→ **Extracted data**
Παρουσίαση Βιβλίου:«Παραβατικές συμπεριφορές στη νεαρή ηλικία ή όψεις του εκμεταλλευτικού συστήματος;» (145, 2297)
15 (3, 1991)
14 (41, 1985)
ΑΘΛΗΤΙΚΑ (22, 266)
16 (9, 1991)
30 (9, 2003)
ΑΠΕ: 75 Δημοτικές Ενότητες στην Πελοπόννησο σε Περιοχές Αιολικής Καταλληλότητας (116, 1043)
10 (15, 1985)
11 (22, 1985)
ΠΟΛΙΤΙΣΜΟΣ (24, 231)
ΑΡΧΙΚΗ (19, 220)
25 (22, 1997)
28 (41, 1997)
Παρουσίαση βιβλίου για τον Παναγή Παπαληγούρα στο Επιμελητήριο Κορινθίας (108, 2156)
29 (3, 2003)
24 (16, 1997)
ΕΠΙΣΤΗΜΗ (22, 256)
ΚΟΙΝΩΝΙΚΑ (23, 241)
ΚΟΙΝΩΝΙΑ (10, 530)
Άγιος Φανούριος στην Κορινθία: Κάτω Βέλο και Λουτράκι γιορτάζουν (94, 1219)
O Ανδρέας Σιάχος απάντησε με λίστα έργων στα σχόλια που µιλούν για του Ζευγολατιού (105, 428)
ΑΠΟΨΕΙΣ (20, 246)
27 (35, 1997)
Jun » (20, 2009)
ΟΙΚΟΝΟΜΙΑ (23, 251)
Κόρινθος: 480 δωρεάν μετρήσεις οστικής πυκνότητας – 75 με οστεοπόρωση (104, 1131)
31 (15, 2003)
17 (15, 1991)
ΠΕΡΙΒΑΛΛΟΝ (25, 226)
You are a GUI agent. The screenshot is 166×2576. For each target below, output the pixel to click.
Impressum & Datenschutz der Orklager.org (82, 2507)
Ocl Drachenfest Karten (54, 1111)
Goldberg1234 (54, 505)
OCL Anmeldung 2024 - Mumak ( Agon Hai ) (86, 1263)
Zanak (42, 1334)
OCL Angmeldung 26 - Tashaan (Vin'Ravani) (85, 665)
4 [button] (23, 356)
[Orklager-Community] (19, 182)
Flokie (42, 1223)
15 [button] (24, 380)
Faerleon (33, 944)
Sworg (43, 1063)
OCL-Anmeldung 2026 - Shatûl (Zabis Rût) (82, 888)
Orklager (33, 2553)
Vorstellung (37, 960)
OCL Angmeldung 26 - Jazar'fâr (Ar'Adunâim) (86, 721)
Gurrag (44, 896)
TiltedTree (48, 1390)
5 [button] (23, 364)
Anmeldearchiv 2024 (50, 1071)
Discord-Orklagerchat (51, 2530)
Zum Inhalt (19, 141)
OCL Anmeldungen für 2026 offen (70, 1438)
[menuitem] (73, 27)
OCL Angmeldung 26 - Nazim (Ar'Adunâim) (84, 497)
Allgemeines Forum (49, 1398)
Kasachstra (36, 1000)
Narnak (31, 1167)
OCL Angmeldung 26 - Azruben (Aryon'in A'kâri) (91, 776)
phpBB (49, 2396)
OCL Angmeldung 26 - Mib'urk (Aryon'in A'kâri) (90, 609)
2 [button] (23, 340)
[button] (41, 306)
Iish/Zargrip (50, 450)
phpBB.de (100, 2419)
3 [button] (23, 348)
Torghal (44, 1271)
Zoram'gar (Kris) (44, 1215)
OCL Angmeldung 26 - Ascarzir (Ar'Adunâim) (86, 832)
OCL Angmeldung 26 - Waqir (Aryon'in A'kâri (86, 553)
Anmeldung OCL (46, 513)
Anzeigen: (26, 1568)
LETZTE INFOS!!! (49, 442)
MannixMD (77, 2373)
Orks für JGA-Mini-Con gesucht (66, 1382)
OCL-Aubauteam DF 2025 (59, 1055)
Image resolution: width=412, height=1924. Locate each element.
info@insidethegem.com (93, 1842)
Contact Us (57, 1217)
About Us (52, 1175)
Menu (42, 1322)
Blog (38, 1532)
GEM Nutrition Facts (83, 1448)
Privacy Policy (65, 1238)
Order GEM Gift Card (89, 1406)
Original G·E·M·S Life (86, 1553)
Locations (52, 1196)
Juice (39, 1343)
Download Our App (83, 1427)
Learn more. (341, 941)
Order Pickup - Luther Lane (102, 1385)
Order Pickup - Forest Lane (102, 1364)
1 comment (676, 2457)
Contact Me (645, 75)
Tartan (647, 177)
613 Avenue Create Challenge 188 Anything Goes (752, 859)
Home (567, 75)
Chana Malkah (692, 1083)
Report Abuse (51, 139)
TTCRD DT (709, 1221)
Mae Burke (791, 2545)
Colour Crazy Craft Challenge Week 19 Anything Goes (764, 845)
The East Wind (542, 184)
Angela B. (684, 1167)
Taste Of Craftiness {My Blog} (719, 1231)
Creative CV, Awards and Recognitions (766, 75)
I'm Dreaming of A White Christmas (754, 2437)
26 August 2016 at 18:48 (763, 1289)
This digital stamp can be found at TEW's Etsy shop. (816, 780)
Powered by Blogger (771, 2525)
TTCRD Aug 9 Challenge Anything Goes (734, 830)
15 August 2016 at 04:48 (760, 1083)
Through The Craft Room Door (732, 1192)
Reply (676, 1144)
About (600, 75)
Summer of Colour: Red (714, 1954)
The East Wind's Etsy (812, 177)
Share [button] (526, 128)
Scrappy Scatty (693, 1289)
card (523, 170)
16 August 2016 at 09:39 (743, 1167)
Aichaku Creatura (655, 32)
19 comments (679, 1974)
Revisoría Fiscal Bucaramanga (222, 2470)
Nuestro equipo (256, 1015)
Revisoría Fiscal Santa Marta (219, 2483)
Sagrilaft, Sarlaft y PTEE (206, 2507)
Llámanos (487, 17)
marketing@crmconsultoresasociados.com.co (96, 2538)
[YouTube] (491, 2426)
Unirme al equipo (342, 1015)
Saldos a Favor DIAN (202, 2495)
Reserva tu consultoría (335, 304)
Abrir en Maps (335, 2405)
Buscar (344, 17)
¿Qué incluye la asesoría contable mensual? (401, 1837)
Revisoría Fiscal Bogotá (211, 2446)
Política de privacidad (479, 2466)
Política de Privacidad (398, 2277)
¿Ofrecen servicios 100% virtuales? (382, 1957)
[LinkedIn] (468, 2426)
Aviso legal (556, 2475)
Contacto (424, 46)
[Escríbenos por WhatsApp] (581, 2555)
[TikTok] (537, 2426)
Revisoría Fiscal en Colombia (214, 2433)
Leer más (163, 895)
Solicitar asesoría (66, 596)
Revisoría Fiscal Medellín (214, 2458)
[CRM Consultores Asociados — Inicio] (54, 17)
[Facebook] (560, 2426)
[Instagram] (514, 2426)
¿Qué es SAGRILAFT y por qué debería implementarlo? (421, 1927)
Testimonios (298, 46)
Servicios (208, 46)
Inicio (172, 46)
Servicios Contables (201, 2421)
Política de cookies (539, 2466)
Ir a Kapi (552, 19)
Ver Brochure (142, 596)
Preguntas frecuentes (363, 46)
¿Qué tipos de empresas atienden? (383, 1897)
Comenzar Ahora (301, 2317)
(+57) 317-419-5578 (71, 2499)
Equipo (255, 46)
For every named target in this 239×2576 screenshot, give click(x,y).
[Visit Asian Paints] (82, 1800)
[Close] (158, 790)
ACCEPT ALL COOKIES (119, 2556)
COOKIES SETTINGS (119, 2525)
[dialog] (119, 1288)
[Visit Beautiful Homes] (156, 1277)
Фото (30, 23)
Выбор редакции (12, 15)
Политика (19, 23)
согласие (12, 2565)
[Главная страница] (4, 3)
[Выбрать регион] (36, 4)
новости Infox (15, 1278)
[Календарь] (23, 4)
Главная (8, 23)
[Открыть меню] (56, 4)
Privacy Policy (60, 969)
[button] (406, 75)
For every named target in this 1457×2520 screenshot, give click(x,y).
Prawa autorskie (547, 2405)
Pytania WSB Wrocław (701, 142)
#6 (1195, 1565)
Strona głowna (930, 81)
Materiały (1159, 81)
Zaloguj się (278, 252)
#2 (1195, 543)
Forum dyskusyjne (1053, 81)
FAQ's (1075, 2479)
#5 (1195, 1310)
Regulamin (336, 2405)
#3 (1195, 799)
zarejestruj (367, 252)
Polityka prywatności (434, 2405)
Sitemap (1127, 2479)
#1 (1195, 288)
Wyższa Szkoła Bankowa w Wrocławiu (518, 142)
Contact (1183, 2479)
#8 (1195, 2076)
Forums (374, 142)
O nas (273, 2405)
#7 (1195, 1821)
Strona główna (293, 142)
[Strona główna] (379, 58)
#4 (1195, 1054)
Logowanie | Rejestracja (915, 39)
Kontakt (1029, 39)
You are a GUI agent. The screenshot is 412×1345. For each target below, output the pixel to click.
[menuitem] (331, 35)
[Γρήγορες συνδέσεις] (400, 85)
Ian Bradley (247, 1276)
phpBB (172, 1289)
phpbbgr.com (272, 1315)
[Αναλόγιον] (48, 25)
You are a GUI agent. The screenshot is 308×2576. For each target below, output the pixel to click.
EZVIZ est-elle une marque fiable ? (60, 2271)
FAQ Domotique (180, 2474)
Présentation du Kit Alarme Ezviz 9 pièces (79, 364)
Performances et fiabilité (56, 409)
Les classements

→ **Work instructions**
Of the entries above, how many lines hold the word "below"? Give back only that number.

→ **Written response**
3